Capítulo 55
Quien es un mentiroso, lo es toda su vida.
*****
Pasan la noche juntos anhelando estar a solas. Anhelando poder comerse a besos sin las miradas furtivas de los demás. Por eso, como guiados por una fuerza superior, ambos terminan separándose del grupo. Se alejan del bullicio de la noche adolescente para sumirse en la tranquilidad de un íntimo paseo nocturno por la playa. Están cogidos de la mano. Pasean lentamente, deteniéndose a cada paso para mirarse, sonreír y besarse. Ella comienza a comprender lo que se siente estando en una nube. El cosquilleo del primer amor correspondido. La sensación que proporcionan unos ojos enamorados que te miran como si fueras lo único que existe. Todo resulta tan perfecto que hasta duele. Una punzada se instala en su interior. Algo que le hace pensar que, si es feliz hoy, puede ser infeliz mañana. Pero no cometerá el mismo error dos veces. No dejará que el miedo le robe su vida otra vez. Así que disfruta. Disfruta del frescor de la noche. Del brillo de las estrellas. Del exclusivo sonido del murmullo del agua. De las gotas de agua salada de las olas que el viento transporta y deposita sobre su piel. De la fina arena que envuelve sus pies descalzos. De esa mano. Una cálida y suave. Que acaricia su mejilla. De esos labios. Que la besan con deseo. De ese corazón. Que nota latir contra el suyo. Con suavidad, él la posa sobre la arena sin dejar de besarla. Ella pierde la noción del mundo en esos ojos negros. Está segura. Confía en la experiencia de él y en sus propios sentimientos. Quiere dárselo todo. Mostrarse tal y como es. Sin preocuparse por su torpeza o inexperiencia. Quiere amarlo. Sin condiciones. Y ahí, con la luna como único testigo y por primera vez, ella se deja amar.
*****
Permanece en el pasillo unos segundos antes de ser capaz de emprender el camino de vuelta a casa. Lo hará con las manos vacías. Ni siquiera sabe qué pretendía viniendo a por él. No sabe ni qué intención tenía al pedirle ayuda a Wellington. Ni cómo él podría ayudarla. Quizás sólo buscaba comprensión o desahogo. Lleva toda su vida escuchando que las personas necesitan hablar y volcar sus problemas sobre otros para que así el peso de la carga sea menor. Que eso hace sentir mejor. No ha sido el caso. No sólo se siente mucho peor, sino que también se siente aún más perdida si es posible.

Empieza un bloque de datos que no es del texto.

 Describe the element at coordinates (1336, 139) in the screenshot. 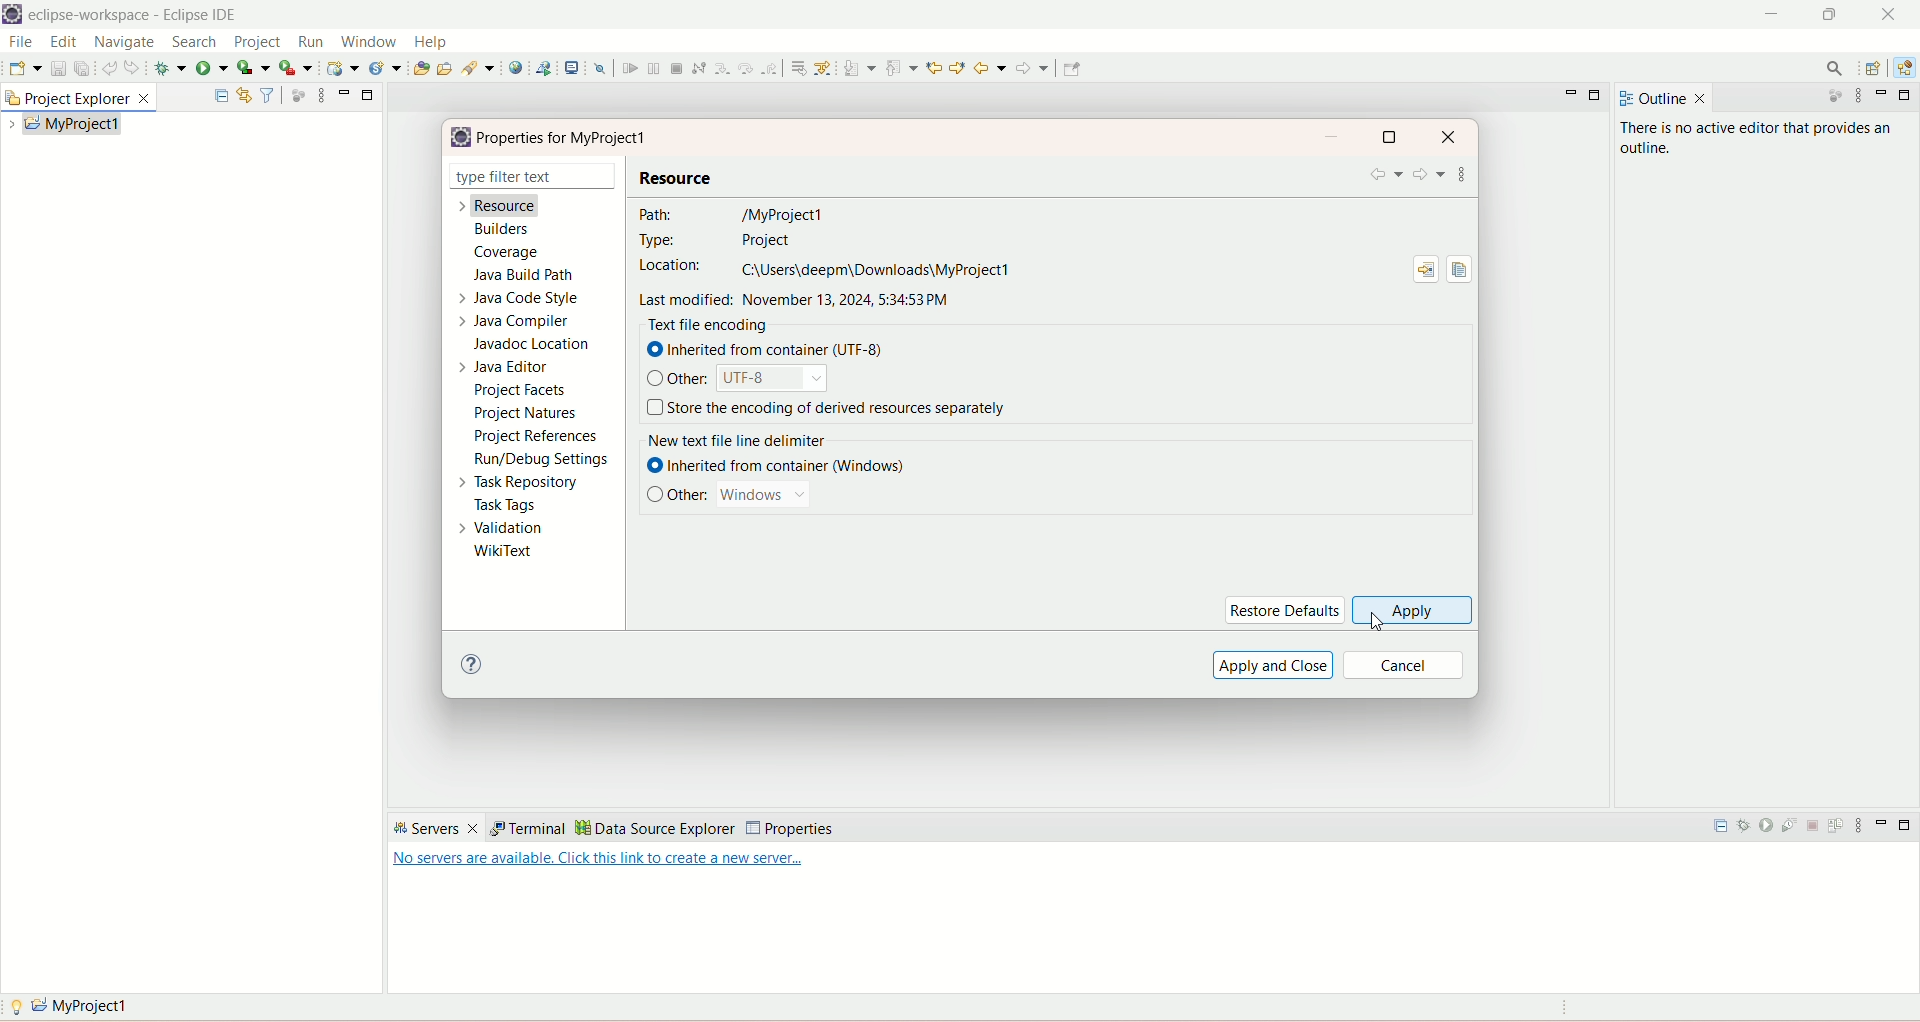

I see `minimize` at that location.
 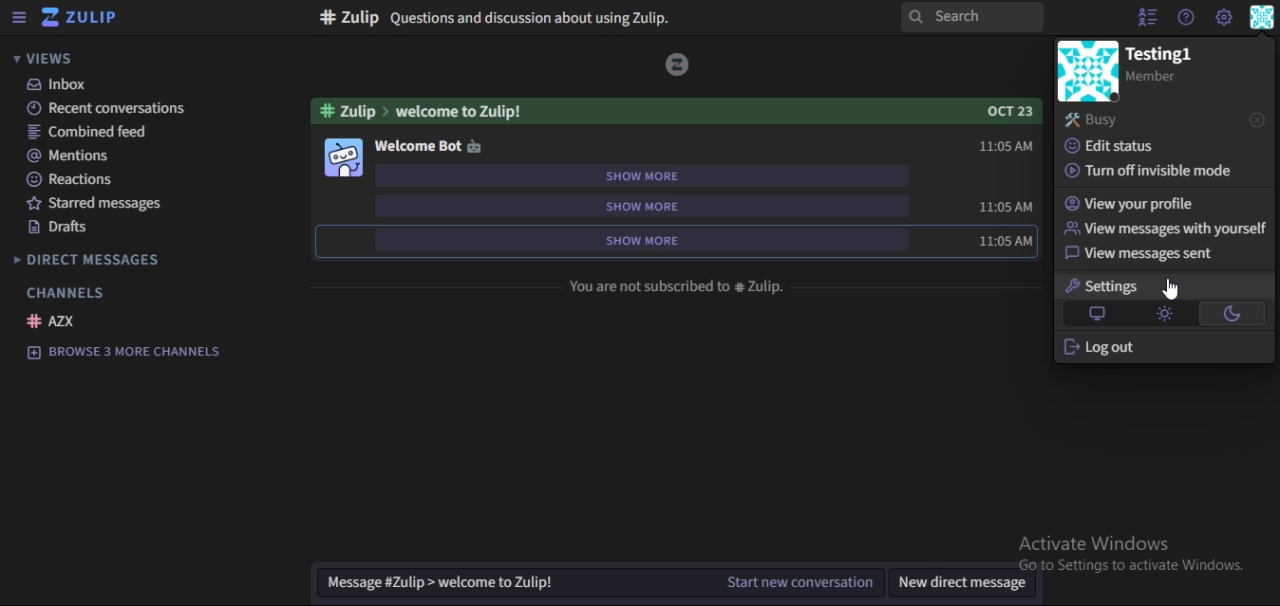 I want to click on new dm, so click(x=966, y=585).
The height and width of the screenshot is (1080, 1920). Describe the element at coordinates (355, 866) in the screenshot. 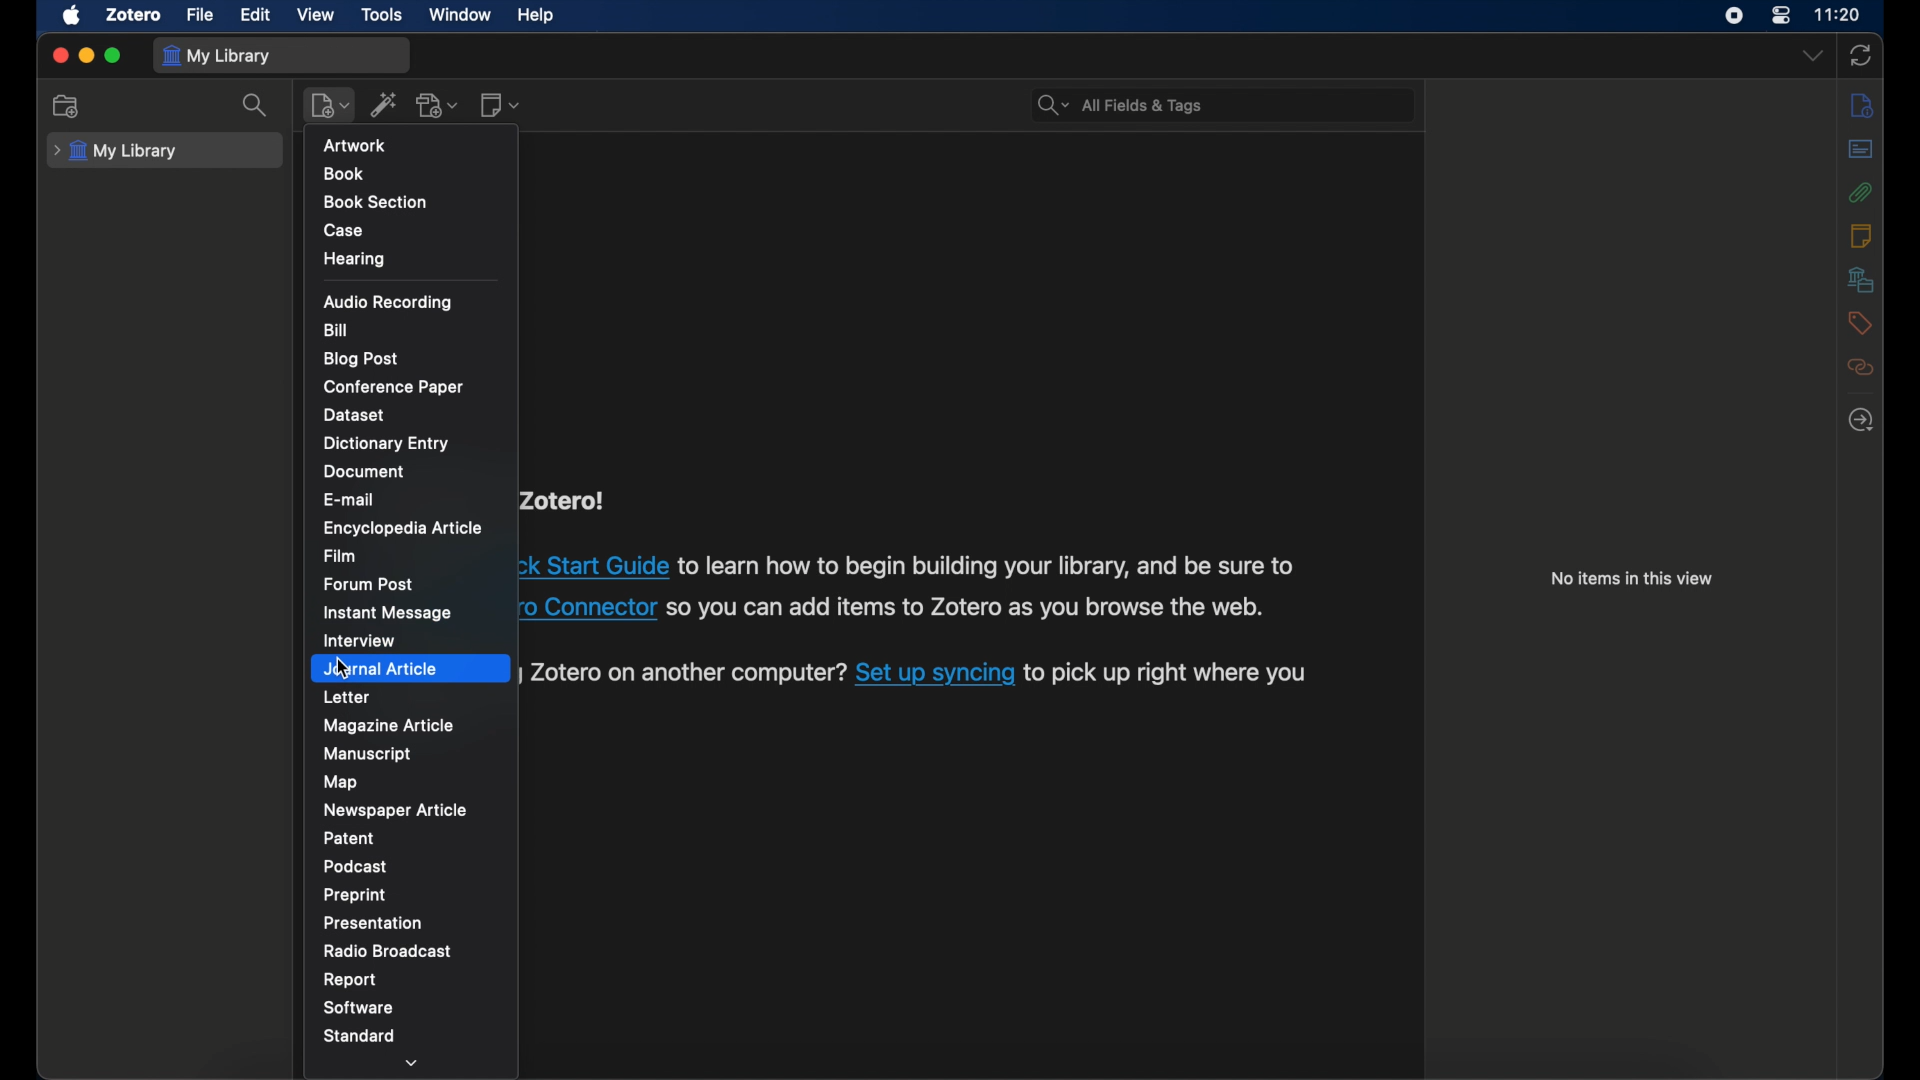

I see `podcast` at that location.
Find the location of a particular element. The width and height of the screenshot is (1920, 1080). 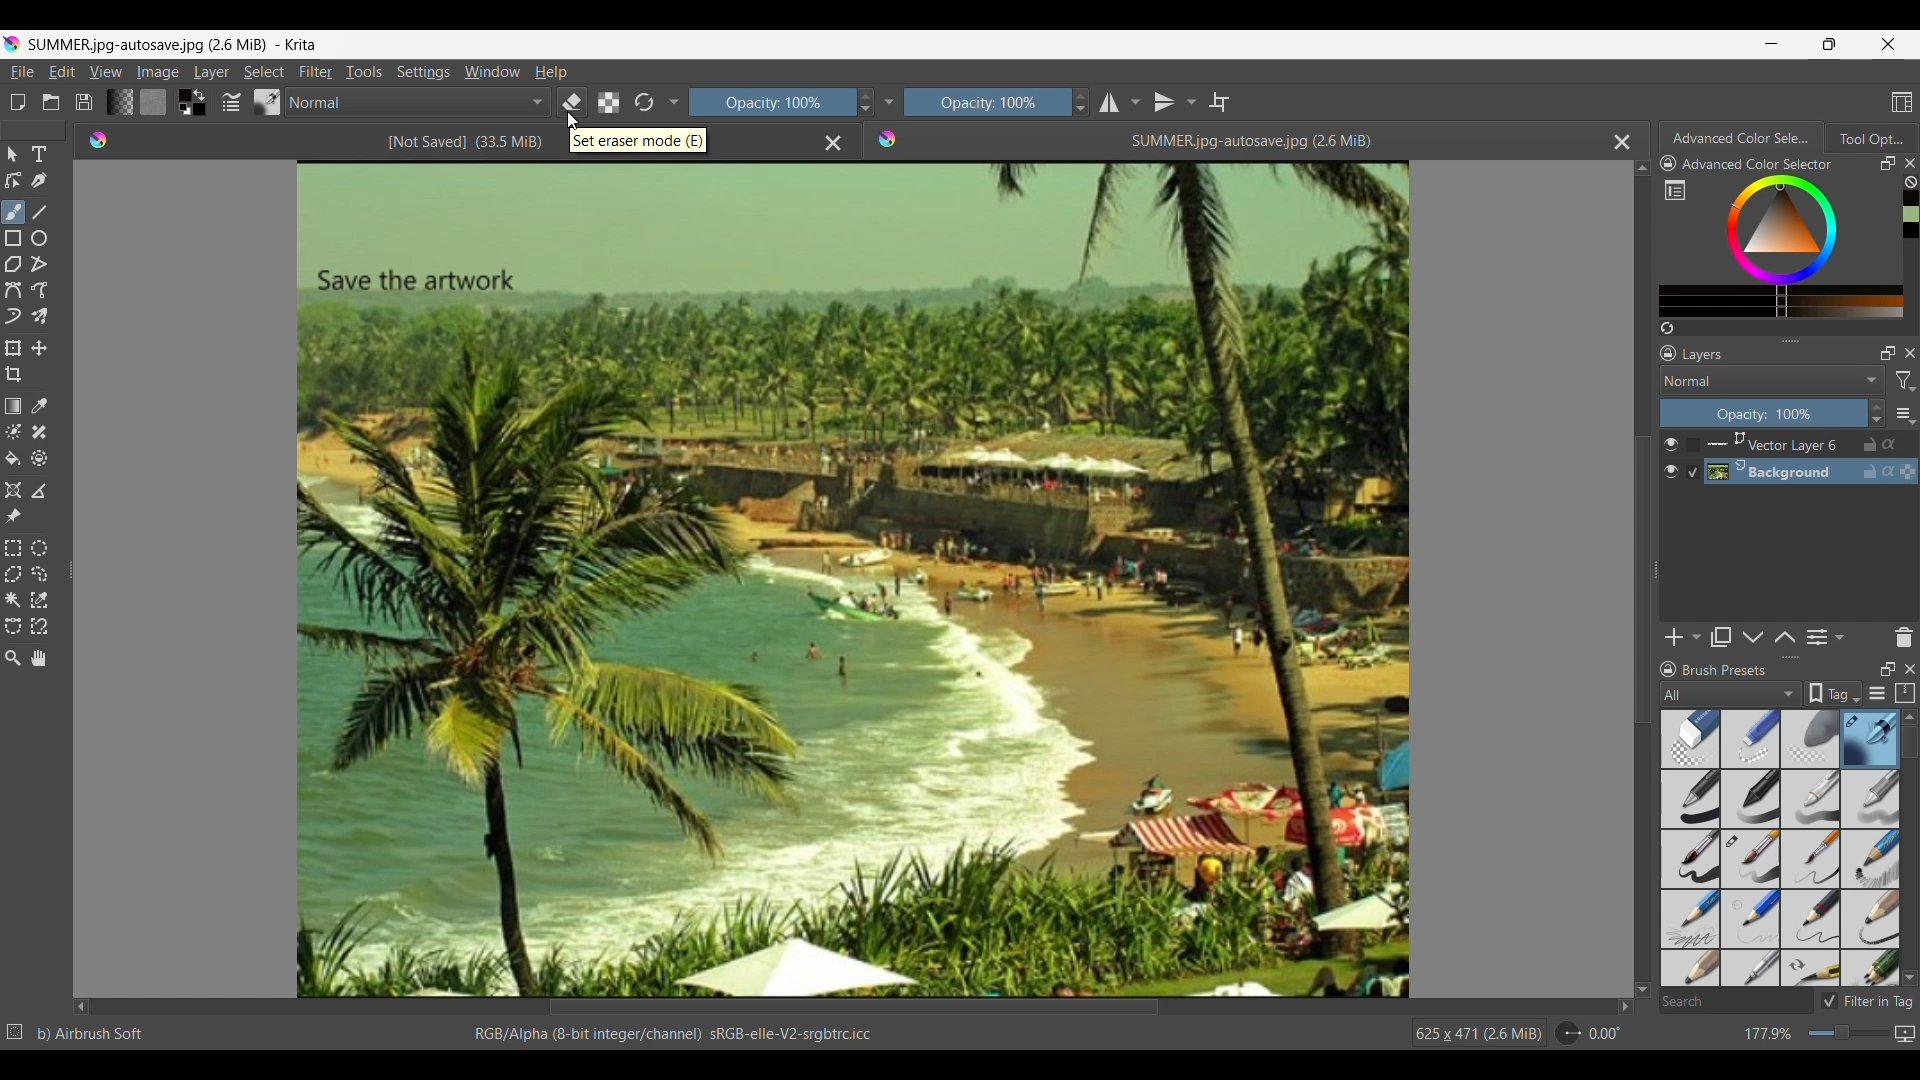

Create a list of colors from the image is located at coordinates (1667, 328).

Con la cabeza gacha, recorre el pasillo lentamente intentando pasar desapercibida. Como si las personas que la rodean supieran su vergüenza. Como si a alguien le importara. Como si los demás no tuvieran sus propios problemas. Cruza la pequeña sala de espera que hay antes de llegar al ascensor y pulsa el botón, a la espera de poder largarse allí cuanto antes.
Aquel elevador tarda en llegar lo que le parece una eternidad. Cuando por fin se abren las puertas, entra. Antes de que el ascensor se cierre, una mano blanca de dedos finos y largos, se interpone haciendo que las puertas vuelvan a abrirse. Frente a ella se encuentra Wellington con la respiración algo desacompasada. ¿Ha venido corriendo?
Ella lo mira con los ojos muy abiertos. No sabe muy bien cómo debe reaccionar después del discurso de Smith y su salido nada triunfal. Por suerte, él se encarga de llevar el peso de la situación hablando primero.
—Sólo quería decirle... —comienza cogiendo aire. La frase queda en suspenso unos segundos—. No vaya a su apartamento —suena a súplica—. Quédese en la cabaña. Permanezca allí todo el tiempo. Si debe ir a su casa a recoger algo, hágalo cuanto antes y no vuelva a pisar ese piso hasta que yo la avise —ha regresado el tono autoritario—. ¿Me ha comprendido? —pregunta con voz sombría al ver que ella no mueve ni un músculo hasta que, por fin, asiente con la cabeza —. Todo irá bien —responde a forma de despedida.
Quita la mano del ascensor y las puertas de éste tardan poco en comenzar a cerrarse. Esta vez es una mano algo más oscura y menuda la que las frena. De nuevo, quedan frente a frente. Aunque en esta ocasión es Wellington quien la mira extrañado.
—¿Cómo... —dice ella sin quitar la vista de los ojos de él— ...sabe que es una cabaña? —pregunta lentamente mientras da un paso hacia él, interponiendo ahora su cuerpo entre las puertas del ascensor.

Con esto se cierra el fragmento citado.